End Game

In Fantasyland, Hardcore GOP Likes Where This Shutdown Is Going

The GOP’s hardest core say they’re optimistic. In reality, they have no good options. By Jamelle Bouie.

J. Scott Applewhite/AP

“I know we don’t want to be here, but we’re going to win this, I think” is what Kentucky Senator Rand Paul said to Minority Leader Mitch McConnell during a private moment following a television appearance. It was a “hot mic” moment, and a candid one at that.

At least some Republicans, it seems, are optimistic about the government shutdown, which has shuttered almost every agency of the federal government and furloughed hundreds of thousands of workers. I can admire Paul’s confidence, but it’s delusional. If there’s anything the public has been clear on, it’s that they are resolutely opposed to the Republican Party holding government hostage to narrow political demands. Some 72 percent of Americans disapprove of shutting down the government over differences with the Affordable Care Act, according to the latest Quinnipiac national survey, and a CNN poll released Monday shows that Americans would be more inclined to blame Republicans than anyone else.

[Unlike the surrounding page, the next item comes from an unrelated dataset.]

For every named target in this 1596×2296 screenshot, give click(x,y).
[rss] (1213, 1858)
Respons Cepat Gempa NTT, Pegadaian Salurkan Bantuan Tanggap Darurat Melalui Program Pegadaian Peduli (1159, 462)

This reality, however, hasn’t made its way into the cloistered world of congressional Republicans. There, it is a winning strategy to criticize park rangers for blocking national parks—as Texas Rep. Randy Neugebauer did this afternoon—as if they, and not the House GOP, are responsible for the closures.

Indeed, if you’ve read or listened to any of the statements made by congressional Republicans, you will have noticed a bizarre entitlement in all of them, as if the GOP deserves concessions from the White House. This was best illustrated by a comment from Indiana Representative Marlin Stutzman: “We’re not going to be disrespected. We have to get something out of this. And I don’t know what that even is.”

There’s no doubt that some of this entitlement stems from a sincere belief in the rightness of their cause. Obamacare is dangerous, they argue, so why should they rest in their opposition? As a recent memo from the Democratic firm Democracy Corps argues, Republican voters think Obama has “imposed” his agenda, and they want their leaders to do everything they can to stop him.

Still, this doesn’t explain the optimism of figures like Rand Paul, who seem to think that this is still a winnable situation, despite the public’s clear opposition to GOP tactics. It might have something to do with the fact that, in past confrontations, Obama has folded. In fact, this is what Republicans are telling themselves; former Bush administration speechwriter Marc Thiessen has urged the GOP to use the debt ceiling as leverage for concessions, “Obama will not permit an economic crisis worse than 2008—09 and the ‘loss of millions of American jobs’ on his watch. He has no choice but to negotiate with GOP leaders and cut a deal to avoid a government default.”

This isn’t a crazy belief to have. When threatened with shutdown, debt default, or some other hit to the economy—the fiscal cliff, for instance—President Obama has either made concessions or lowered his requests in order to defuse a dangerous situation. What Republicans have learned, as a result, is that they can stage confrontations, create crisis, and win legislative victories without sacrifice.

But, as reported by Ezra Klein at The Washington Post, the president is holding firm. Writes Klein, “The White House says that their position is simple, and it will not change: They will not negotiate over substantive policy issues until Republicans end the shutdown and raise the debt ceiling.”

Obama will not budge. Which means that Republicans have to make a choice. Either they leave their fantasyland, accept defeat, and end the shutdown, or they continue to damage their already crumbling brand.